« La prime de précarité de 10 % prévue en fin de contrat à durée déterminée (CDD) n’est pas due dans le cadre des contrats emplois-jeunes, compte tenu de leur durée dérogatoire (60 mois). Cependant, est-elle due dans l’hypothèse où un jeune est recruté en CDD d’une durée inférieure ou égale à 18 mois pour occuper les derniers mois restant à courir sur un poste emploi-jeune ? En outre, qu’en est-il pour un CDD de six mois destiné au remplacement du titulaire initial d’un poste emploi-jeune, dans le cadre d’un congé maternité par exemple ? »

Dans le cadre du dispositif « nouveaux services – emplois jeunes », lorsque le CDD est rompu avant terme, un nouveau CDD peut être conclu pour le même poste. Sa durée est alors égale à la durée de versement de l’aide de l’Etat restant à courir pour cet emploi.

Si ce nouveau contrat va jusqu’à son terme, le salarié ne perçoit pas d’indemnité.

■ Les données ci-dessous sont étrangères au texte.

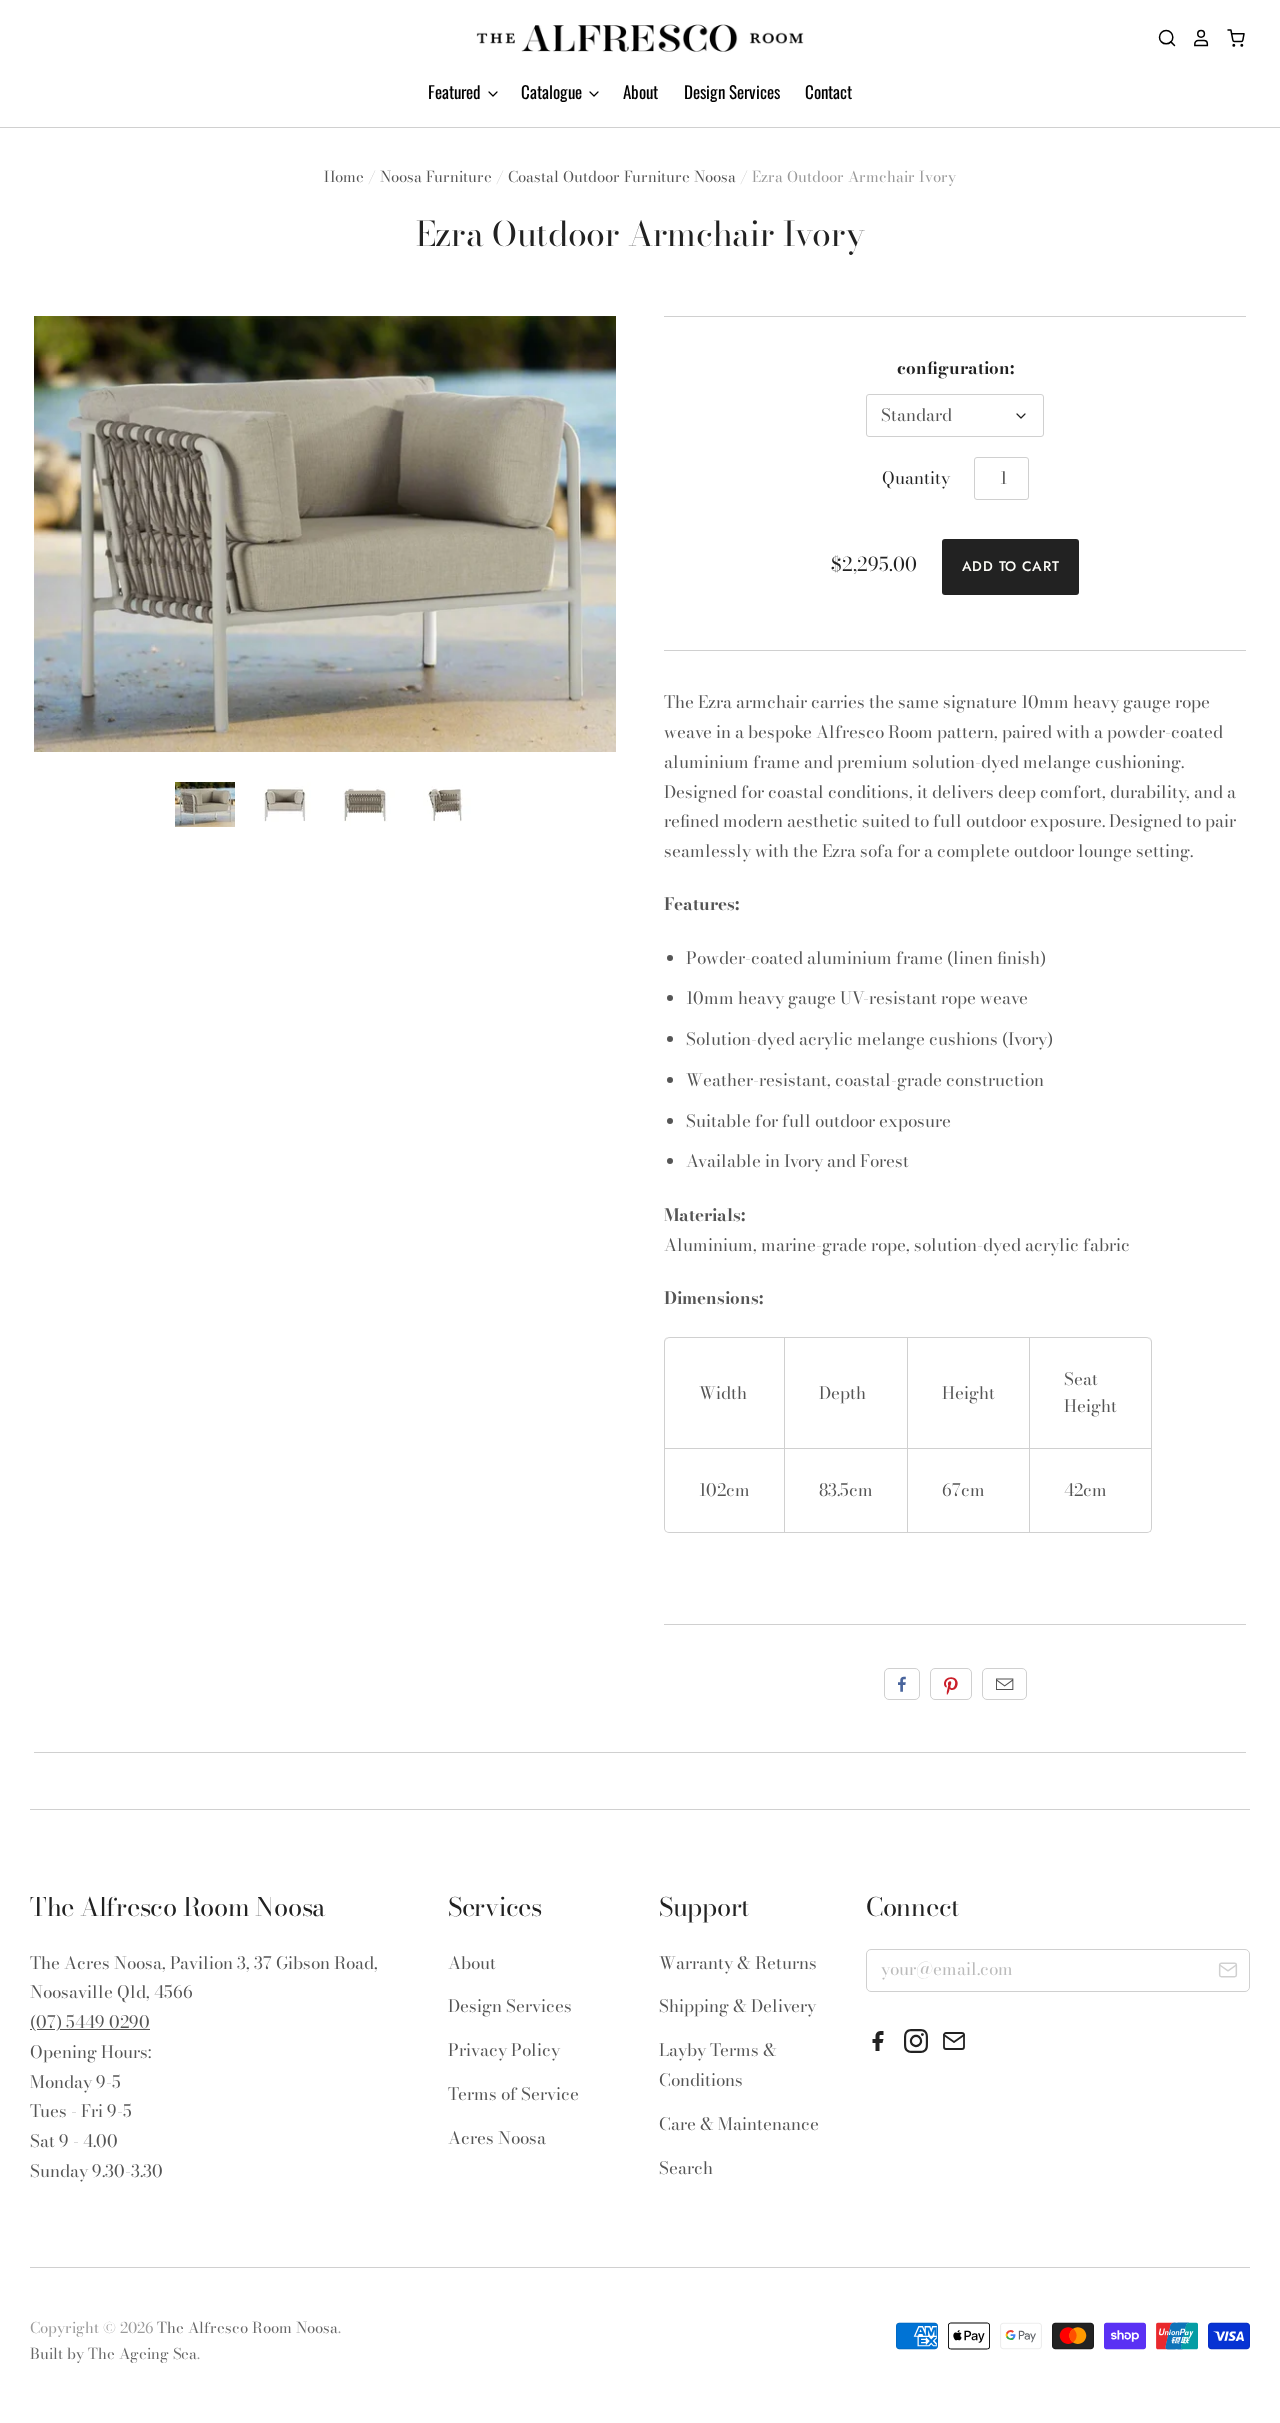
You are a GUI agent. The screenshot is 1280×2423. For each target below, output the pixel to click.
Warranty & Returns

Dans votre cas, vous avez embauché un jeune en CDD afin d’occuper les derniers mois restant à courir sur un poste emploi-jeune. Si ce contrat se termine à la date prévue, aucune indemnité ne sera à verser au salarié.

Nb > Cependant, l’employeur ou le salarié a la possibilité de rompre le contrat à chaque échéance annuelle. Si c’est l’employeur qui y met fin, le salarié doit bénéficier d’une indemnité de 10 % calculée sur la base de la rémunération perçue au cours des 18 derniers mois. Par contre, si la rupture est à l’initiative du salarié, cette indemnité ne lui est pas due.

La situation est différente s’agissant d’un CDD conclu pour six mois afin de remplacer le titulaire du poste emploi-jeune, absent pour congé maternité.

En effet, il s’agit d’un CDD de remplacement d’un salarié absent (pour maladie, pour congé maternité par exemple), qui prend fin au retour du titulaire du poste. Dans ce cas, le salarié doit percevoir une indemnité de fin de contrat dont le montant est égal à 10 % de la rémunération totale brute versée pendant la durée du contrat.